## SELECTED PASSAGE
###

Wednesday, May 27, 2015

Camino de Santiago - Part 2 - Roncesvalles > Larrasoaña

Camino de Santiago - Part 2
Roncesvalles > Larrasoaña

Day 2 / Monday, May 18, 2015 - At the beginning of the second day, while everyone was busy getting their backpacks, walking sticks and boots from the storage rooms, I bumped into the Australian guy again while we were deciding what to do for coffee. The effort of trying to find caffeine was not very fruitful, and by the time we headed out the door, we had decided to walk together in search of coffee.

This is when I finally got to meet the Australian guy's mother. As I have mentioned, I am really bad with names, so I just called her "mom" for the next two days. We all walked together, had breakfast in a little village together.. made each other laugh and told quite a bit of our own personal histories as we walked the 7.5 hours to the next designated city where were were to find a place to sleep.

###

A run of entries
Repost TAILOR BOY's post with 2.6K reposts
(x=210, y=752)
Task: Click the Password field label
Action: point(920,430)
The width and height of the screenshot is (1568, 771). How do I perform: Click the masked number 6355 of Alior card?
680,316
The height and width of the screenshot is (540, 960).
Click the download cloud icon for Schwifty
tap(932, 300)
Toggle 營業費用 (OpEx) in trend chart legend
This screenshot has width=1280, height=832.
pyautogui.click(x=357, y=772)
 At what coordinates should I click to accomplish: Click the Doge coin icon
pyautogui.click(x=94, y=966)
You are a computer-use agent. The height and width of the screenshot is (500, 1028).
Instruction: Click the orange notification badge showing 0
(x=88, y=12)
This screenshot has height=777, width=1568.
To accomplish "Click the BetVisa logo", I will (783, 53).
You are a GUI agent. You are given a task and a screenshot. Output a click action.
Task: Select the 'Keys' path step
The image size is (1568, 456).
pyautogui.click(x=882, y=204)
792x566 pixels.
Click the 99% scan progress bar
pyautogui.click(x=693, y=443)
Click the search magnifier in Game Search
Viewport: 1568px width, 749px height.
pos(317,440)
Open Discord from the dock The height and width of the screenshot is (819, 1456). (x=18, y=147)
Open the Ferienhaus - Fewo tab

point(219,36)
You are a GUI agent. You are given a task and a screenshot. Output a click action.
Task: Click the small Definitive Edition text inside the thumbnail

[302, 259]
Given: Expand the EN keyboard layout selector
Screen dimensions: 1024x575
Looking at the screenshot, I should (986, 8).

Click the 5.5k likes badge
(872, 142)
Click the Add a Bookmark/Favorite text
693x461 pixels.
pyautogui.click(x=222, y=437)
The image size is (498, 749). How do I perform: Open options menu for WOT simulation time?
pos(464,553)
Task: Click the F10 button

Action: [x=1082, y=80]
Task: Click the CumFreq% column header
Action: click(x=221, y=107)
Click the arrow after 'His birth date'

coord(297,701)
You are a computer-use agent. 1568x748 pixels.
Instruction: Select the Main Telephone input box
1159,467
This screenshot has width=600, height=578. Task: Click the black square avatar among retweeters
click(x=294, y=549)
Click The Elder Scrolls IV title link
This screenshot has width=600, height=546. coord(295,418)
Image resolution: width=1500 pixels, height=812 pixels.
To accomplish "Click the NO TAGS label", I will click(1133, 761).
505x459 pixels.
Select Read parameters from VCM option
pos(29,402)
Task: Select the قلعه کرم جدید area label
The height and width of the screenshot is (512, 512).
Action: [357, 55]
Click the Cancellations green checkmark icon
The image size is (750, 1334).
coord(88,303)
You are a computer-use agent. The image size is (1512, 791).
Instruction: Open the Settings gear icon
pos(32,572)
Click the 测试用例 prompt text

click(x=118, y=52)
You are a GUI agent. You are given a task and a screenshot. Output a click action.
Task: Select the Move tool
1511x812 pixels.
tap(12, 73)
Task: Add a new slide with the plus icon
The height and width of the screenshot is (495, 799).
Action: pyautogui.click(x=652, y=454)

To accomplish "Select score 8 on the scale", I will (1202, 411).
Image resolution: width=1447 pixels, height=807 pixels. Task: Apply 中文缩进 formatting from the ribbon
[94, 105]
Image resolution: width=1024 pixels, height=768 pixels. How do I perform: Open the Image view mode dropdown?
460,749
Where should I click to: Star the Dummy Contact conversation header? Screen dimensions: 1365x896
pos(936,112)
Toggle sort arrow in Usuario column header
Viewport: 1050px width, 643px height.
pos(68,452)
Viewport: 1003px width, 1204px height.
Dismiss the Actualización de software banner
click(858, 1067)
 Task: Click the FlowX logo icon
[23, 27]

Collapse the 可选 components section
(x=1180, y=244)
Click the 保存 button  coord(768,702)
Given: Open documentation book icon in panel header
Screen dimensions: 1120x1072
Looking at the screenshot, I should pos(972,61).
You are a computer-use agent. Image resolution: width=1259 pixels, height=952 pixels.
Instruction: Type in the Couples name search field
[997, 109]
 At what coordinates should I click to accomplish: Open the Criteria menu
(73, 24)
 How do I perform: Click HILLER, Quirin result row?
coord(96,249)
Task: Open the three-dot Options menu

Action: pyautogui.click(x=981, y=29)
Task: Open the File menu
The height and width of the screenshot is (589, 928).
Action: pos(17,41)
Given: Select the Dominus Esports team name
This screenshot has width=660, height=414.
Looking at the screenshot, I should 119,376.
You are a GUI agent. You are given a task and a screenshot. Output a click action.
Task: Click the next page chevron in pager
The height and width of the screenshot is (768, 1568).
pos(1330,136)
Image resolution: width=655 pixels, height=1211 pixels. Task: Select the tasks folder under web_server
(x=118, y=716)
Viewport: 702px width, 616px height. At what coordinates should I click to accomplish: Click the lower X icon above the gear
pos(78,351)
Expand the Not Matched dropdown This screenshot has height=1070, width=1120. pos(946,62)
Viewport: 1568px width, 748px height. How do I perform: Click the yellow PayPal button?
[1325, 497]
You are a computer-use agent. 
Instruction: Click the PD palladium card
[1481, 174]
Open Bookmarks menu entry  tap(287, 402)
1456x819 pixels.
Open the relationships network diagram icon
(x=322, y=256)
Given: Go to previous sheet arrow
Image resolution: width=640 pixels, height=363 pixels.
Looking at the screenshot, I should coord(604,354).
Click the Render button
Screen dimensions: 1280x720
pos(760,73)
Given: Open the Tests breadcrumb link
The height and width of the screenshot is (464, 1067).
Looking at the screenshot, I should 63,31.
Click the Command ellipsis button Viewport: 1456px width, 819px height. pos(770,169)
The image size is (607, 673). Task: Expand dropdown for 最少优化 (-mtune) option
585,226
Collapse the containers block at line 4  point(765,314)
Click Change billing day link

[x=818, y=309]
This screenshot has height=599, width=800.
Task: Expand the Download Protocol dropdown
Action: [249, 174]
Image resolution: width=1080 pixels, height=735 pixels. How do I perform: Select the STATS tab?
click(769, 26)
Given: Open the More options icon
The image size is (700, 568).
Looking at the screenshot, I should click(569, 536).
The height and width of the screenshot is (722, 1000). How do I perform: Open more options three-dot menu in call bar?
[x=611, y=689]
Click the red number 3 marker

###

## AIM 1
In the entries from the line with "Collapse the 可选 components section" to the line with "pos(760,73)", substitute "Goal" for "Instruction" and leave everything else unchanged.
## AIM 2
Could you resume the Camino de Santiago account and continue it from the point where it stops?

## RESPONSE 1
Collapse the 可选 components section
(x=1180, y=244)
Click the 保存 button  coord(768,702)
Given: Open documentation book icon in panel header
Screen dimensions: 1120x1072
Looking at the screenshot, I should pos(972,61).
You are a computer-use agent. Image resolution: width=1259 pixels, height=952 pixels.
Goal: Type in the Couples name search field
[997, 109]
 At what coordinates should I click to accomplish: Open the Criteria menu
(73, 24)
 How do I perform: Click HILLER, Quirin result row?
coord(96,249)
Task: Open the three-dot Options menu

Action: pyautogui.click(x=981, y=29)
Task: Open the File menu
The height and width of the screenshot is (589, 928).
Action: pos(17,41)
Given: Select the Dominus Esports team name
This screenshot has width=660, height=414.
Looking at the screenshot, I should 119,376.
You are a GUI agent. You are given a task and a screenshot. Output a click action.
Task: Click the next page chevron in pager
The height and width of the screenshot is (768, 1568).
pos(1330,136)
Image resolution: width=655 pixels, height=1211 pixels. Task: Select the tasks folder under web_server
(x=118, y=716)
Viewport: 702px width, 616px height. At what coordinates should I click to accomplish: Click the lower X icon above the gear
pos(78,351)
Expand the Not Matched dropdown This screenshot has height=1070, width=1120. pos(946,62)
Viewport: 1568px width, 748px height. How do I perform: Click the yellow PayPal button?
[1325, 497]
You are a computer-use agent. 
Goal: Click the PD palladium card
[1481, 174]
Open Bookmarks menu entry  tap(287, 402)
1456x819 pixels.
Open the relationships network diagram icon
(x=322, y=256)
Given: Go to previous sheet arrow
Image resolution: width=640 pixels, height=363 pixels.
Looking at the screenshot, I should coord(604,354).
Click the Render button
Screen dimensions: 1280x720
pos(760,73)

## RESPONSE 2
While walking with 'mom' I learned a lot about how she escaped Yugoslavia with her young baby and the whirlwind of adventures that led to her immigration as a war refugee to Australia. However.. the best thing about walking so many miles with her was hearing her constantly, verbally acknowledge how amazingly beautiful the nature is around us. The nature was absolutely STUNNING! But hearing her softly reference the beautiful things around us in her Balkan accent was just amazing.

I learned from Australian guy that he wanted to stop the next night in Pamplona. He was also extremely interested in seeing the statue of Ernest Hemingway that was on display, leaning against the bar, in the cafe that Hemingway spent his time while he wrote the classic novel "The Sun Also Rises." My walking guidebook didn't have us stopping in Pamplona the next night so on this 2nd day of walking there were choices to make that I didn't think I was going to have to worry about. I had just planned on following the schedule and the route of the guidebook.. and leaving it at that. I guess I would worry about that tomorrow though.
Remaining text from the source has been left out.